We see it everywhere, it’s not a secret that 8 hours sleep is good for you. But by the time you finished work, cooked dinner, caught up with some friends, finished a ride, put the kids to bed, and whatever other mundane chores and tasks you have, getting a good sleep can be harder than you expect. If you’re struggling to get a good sleep hopefully we can help with this article.
Naturally, when you’re busy with work and life outside of that it seems a great solution to go to bed a bit later, and wake up a bit earlier. More hours in the day has to mean more productivity, right? Well it might not be as straight forward as that.
The double espresso and energy drink combination you had at 4pm powers you through to the late evening. But by the time you finally get to bed it takes what seems like an eternity for your thoughts to slow down and you toss and turn to try and settle your restless body. And your eyes shut for what feels like a moment before the alarm buzzes and you go hunting for the biggest breakfast you can find.
Does Sleep Affect Physical Performance?
Sleep improves alertness, attention span, mental agility and a whole host of other things. Science has also shown that good amounts of sleep also improve energy levels and speed. There’s a huge positive correlation between sleep and physical performance, so getting 8-10 hours a night can offer a real benefit.
When you’re asleep your body releases human growth hormone for repair and recovery, as well as banking memories and the things you’ve learned through the day.

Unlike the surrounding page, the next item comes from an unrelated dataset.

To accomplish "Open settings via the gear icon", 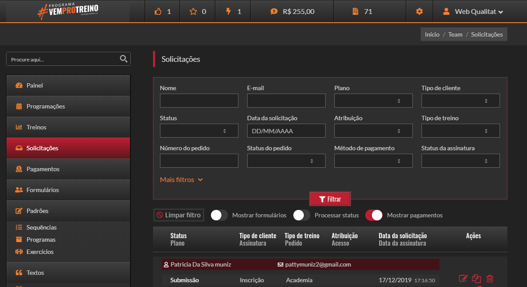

As well as helps your body take care of important processes such as temperature regulation, digestion and heart function.
Lack of sleep can lead to over training syndrome which we spoke about in another blog. It can also increase blood pressure, anxiety and depression. All of these things will have a knock on effect on performance both in and out of training.
Sleep and Fat Loss
Often a lot of people take up cycling to get healthier and lose some weight, and good sleep can have a big impact on this. There are a lot more things that contribute to losing fat than just calories in vs calories out.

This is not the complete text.